*Source extract:*

Barbed and Fastidious... - Russian words for 2/21/23


Barbed and Fastidious...

Но прежде нежели мы скажем, кто таков был поручик Пирогов, не мешает кое-что рассказать о том обществе, к которому принадлежал Пирогов. Есть офицеры, составляющие в Петербурге какой-то средний класс общества. ... В высшем классе они попадаются очень редко или, лучше сказать, никогда. Оттуда они совершенно вытеснены тем, что называют в этом обществе аристократами; впрочем, они считаются учеными и воспитанными людьми. Они любят потолковать об литературе; хвалят Булгарина, Пушкина и Греча и говорят с презрением и остроумными колкостями об А. А. Орлове. Они не пропускают ни одной публичной лекции, будь она о бухгалтерии или даже о лесоводстве. В театре, какая бы ни была пьеса, вы всегда найдете одного из них, выключая разве если уже играются какие-нибудь «Филатки», которыми очень оскорбляется их разборчивый вкус.

But before we tell who this Lieutenant Pirogov was, it will do no harm if we say a thing or two about the society to which Pirogov belonged. There are officers in Petersburg who constitute a sort of middle class in society. ...  Among the upper classes, they occur very rarely, or, better to say, never. They are forced out altogether by what this society calls aristocrats; however, they are considered educated and well-bred people. They like talking about literature; they praise Bulgarin, Pushkin, and Grech, and speak with contempt and barbed wit of A. A. Orlov. They never miss a single public lecture, be it on accounting or even on forestry. In the theater, whatever the play, you will always find one of them, unless they are playing some Filatkas, which are highly insulting to their fastidious taste. 


КО́ЛКОСТЬ - barb, jibe dig, quip - note that Pevear and Volkhonsky turn the noun into a adjective--literally it would be "contemptuous and witty barbs"


разборчивый - legible or clear, but also fastidious, choosy, discriminating, or finicky

Friday, February 17, 2023

What an artist can do with opium... (Russian Word for 2/17)


Tasya Kidart, see more here

What an artist can do with opium...

This passage comes after Piskarev obtains opium from his Persian friend, hoping to find his way back into sleep and dreams of his beloved...

*Short task A:* In the Russian words post, which three writers do the officers praise?
*Short task B:* Set down everything in the Russian words post from "But before we" down to "their fastidious taste.".

*Extracted material:*
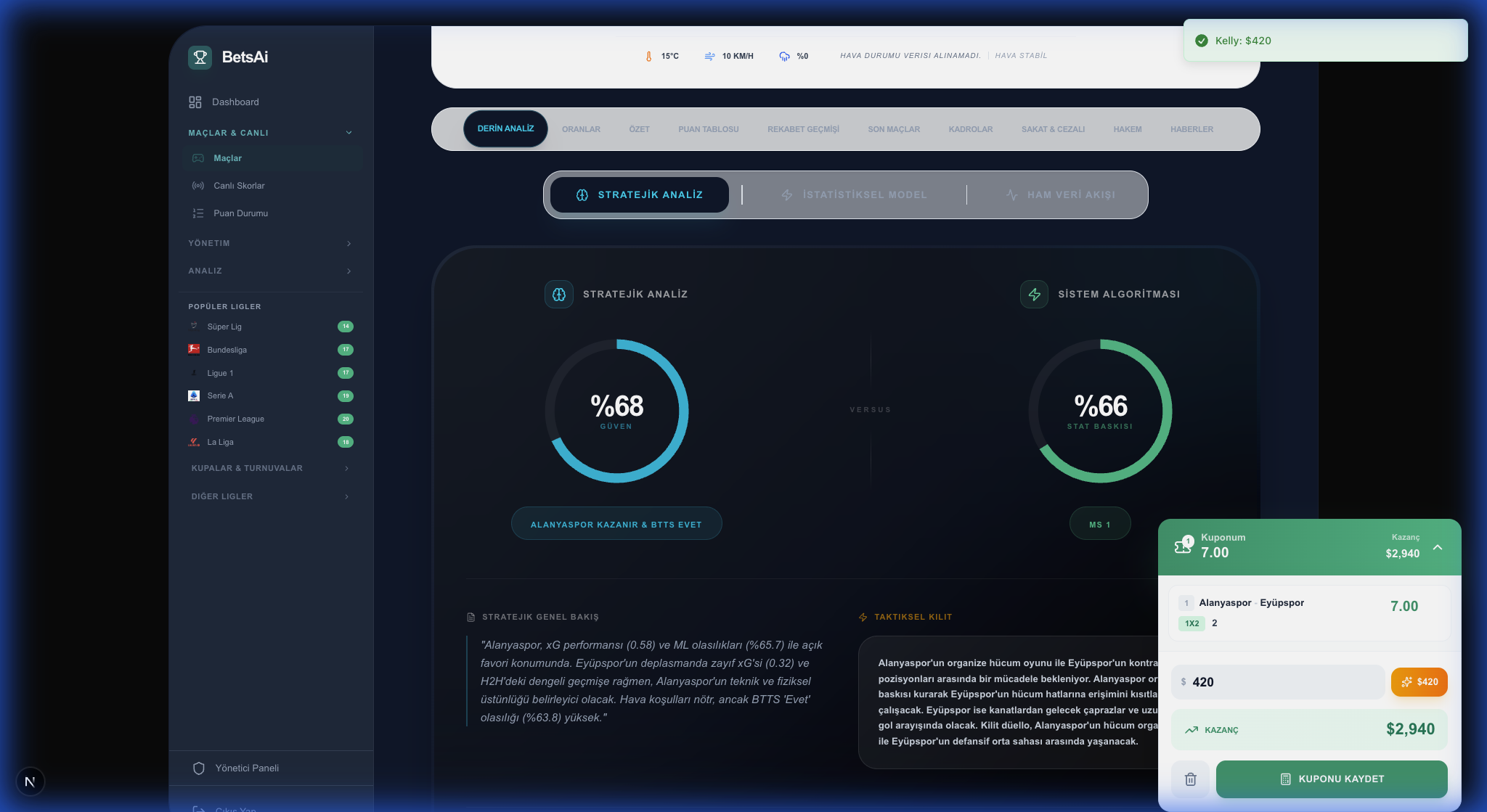The image size is (1487, 812).
Task: Switch to Ham Veri Akışı view
Action: click(x=1060, y=195)
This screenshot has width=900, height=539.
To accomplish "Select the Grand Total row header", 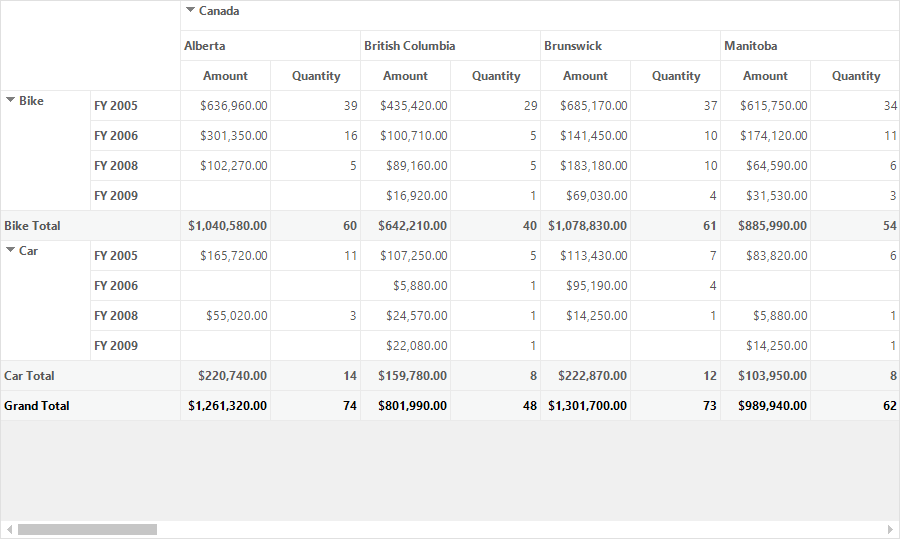I will 91,406.
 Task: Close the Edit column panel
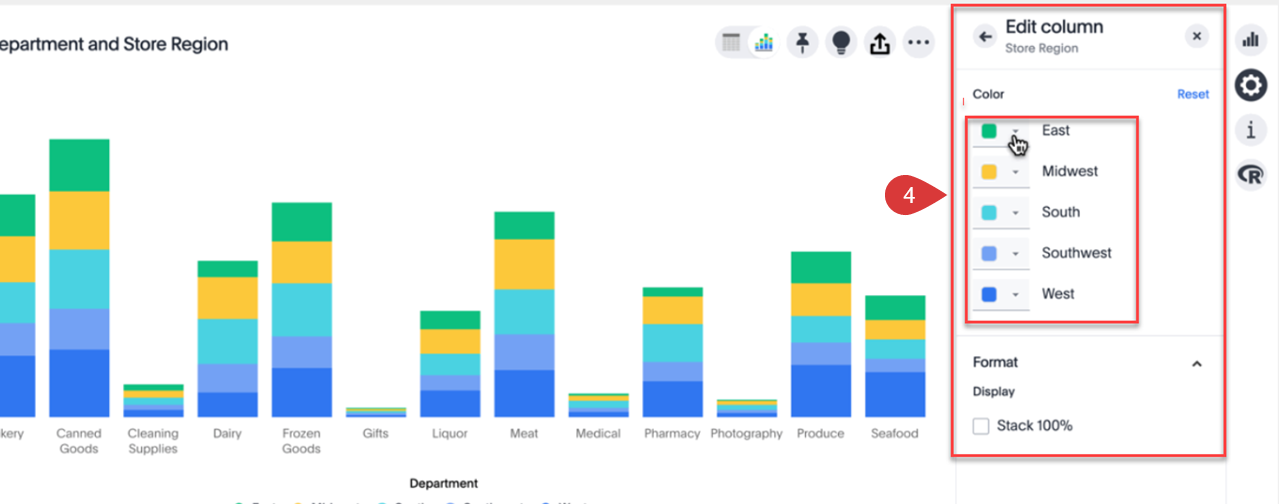point(1197,37)
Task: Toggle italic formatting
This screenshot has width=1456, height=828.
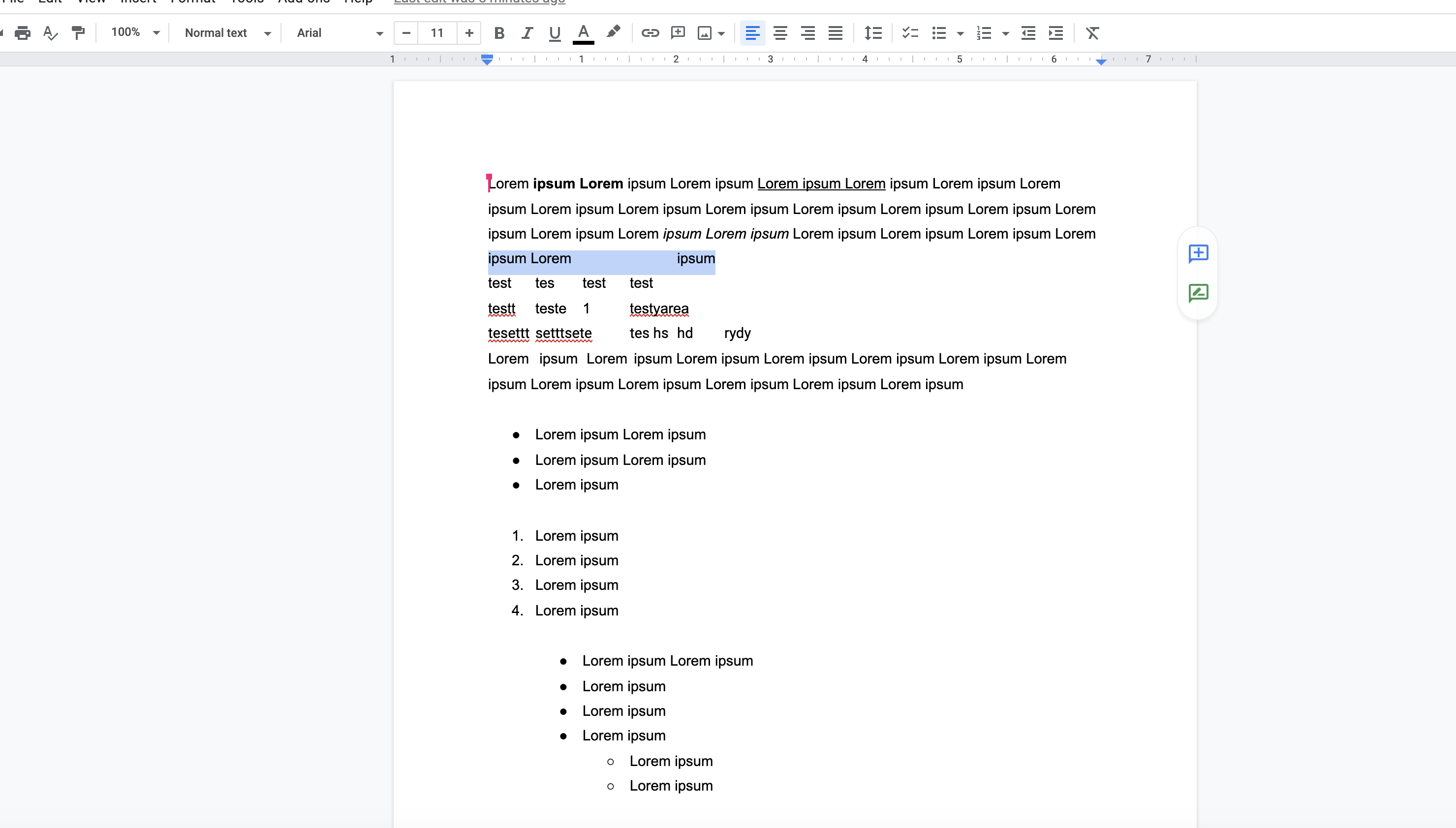Action: pyautogui.click(x=526, y=32)
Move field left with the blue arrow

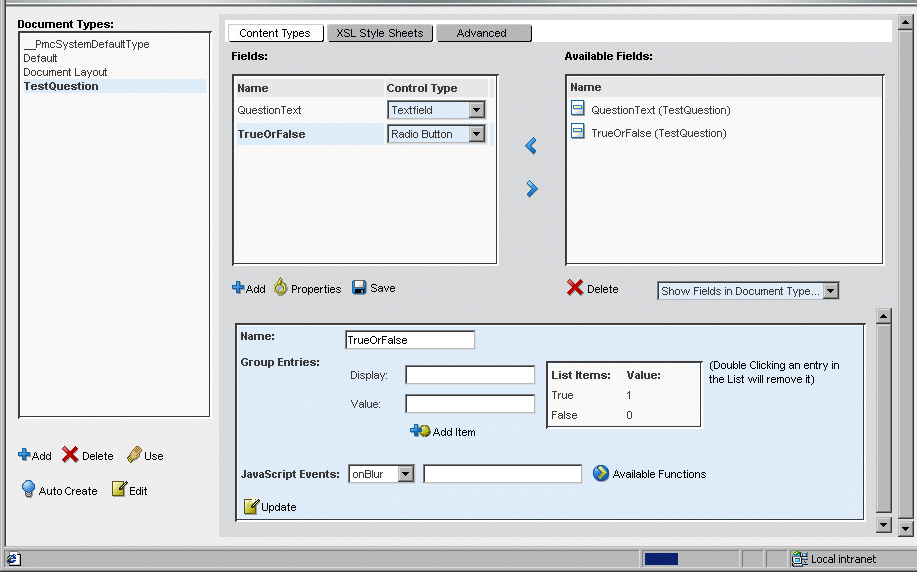tap(531, 147)
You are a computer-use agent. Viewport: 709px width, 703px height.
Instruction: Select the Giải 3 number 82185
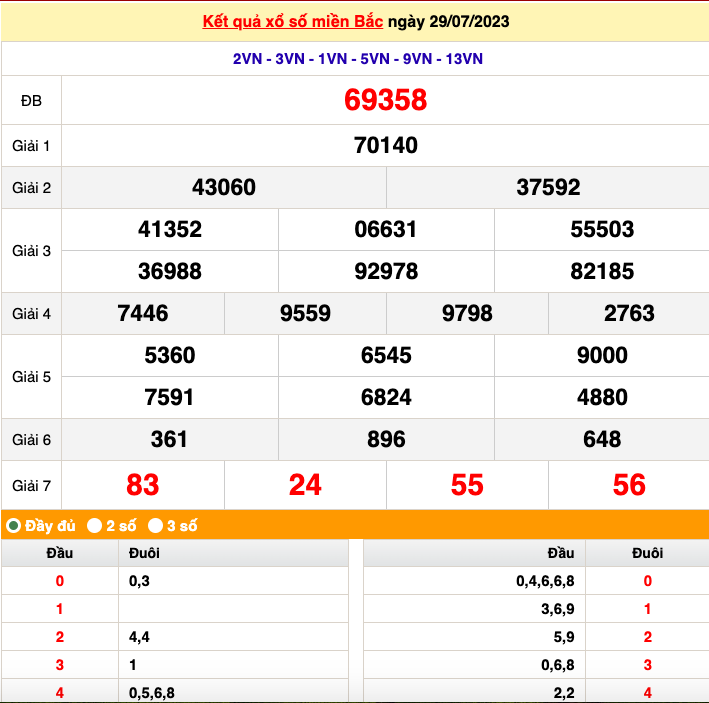602,272
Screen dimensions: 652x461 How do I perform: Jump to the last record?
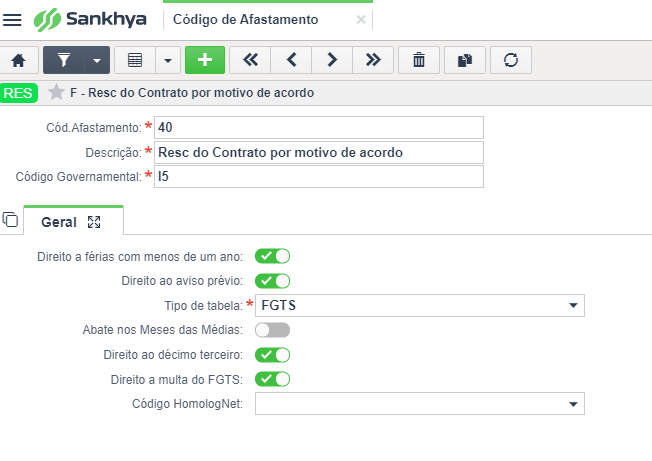(x=373, y=60)
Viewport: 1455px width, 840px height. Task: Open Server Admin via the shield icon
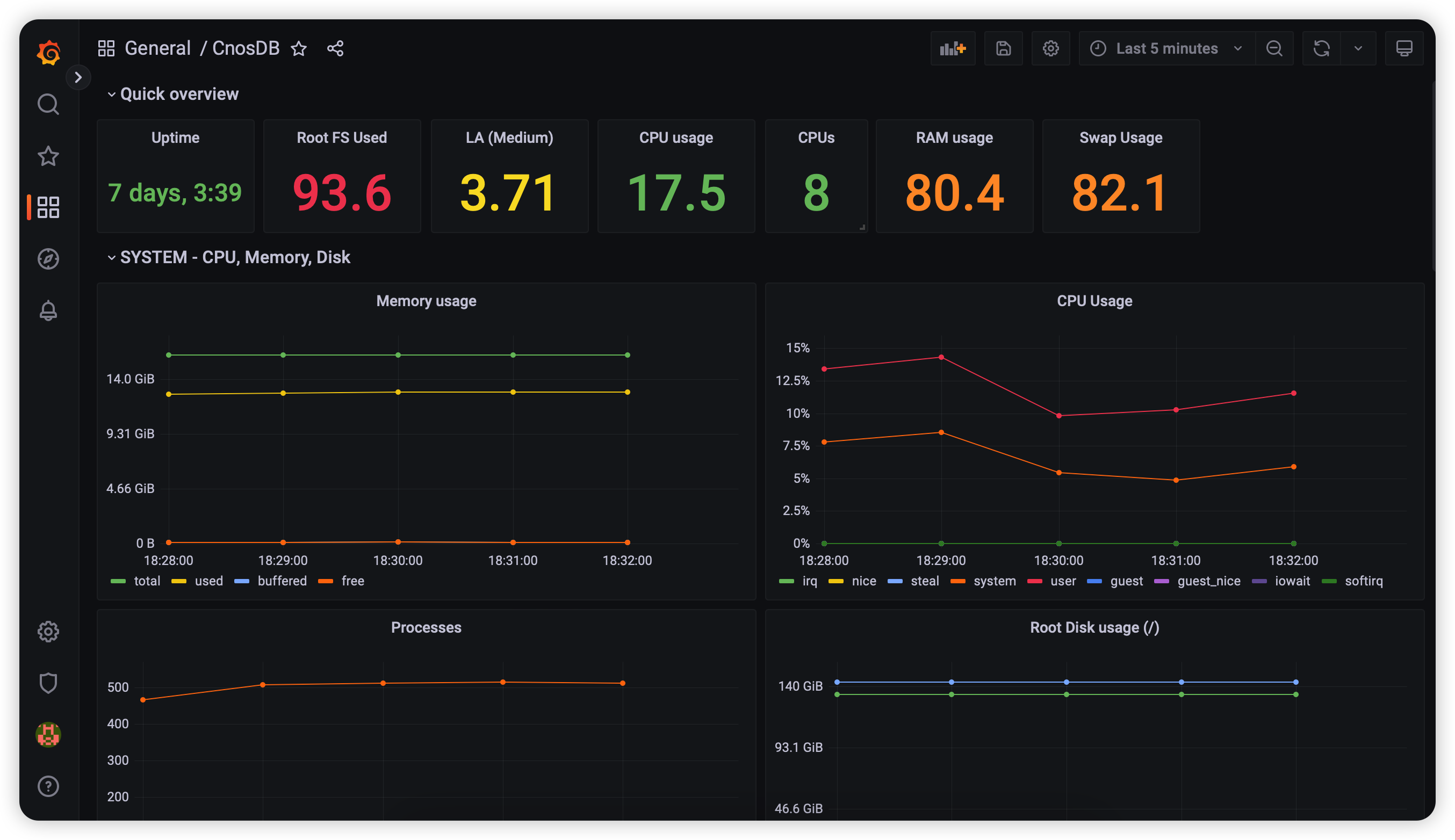click(48, 683)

*Correct output A:* Bulgarin, Pushkin, and Grech.

*Correct output B:*
But before we tell who this Lieutenant Pirogov was, it will do no harm if we say a thing or two about the society to which Pirogov belonged. There are officers in Petersburg who constitute a sort of middle class in society. ...  Among the upper classes, they occur very rarely, or, better to say, never. They are forced out altogether by what this society calls aristocrats; however, they are considered educated and well-bred people. They like talking about literature; they praise Bulgarin, Pushkin, and Grech, and speak with contempt and barbed wit of A. A. Orlov. They never miss a single public lecture, be it on accounting or even on forestry. In the theater, whatever the play, you will always find one of them, unless they are playing some Filatkas, which are highly insulting to their fastidious taste.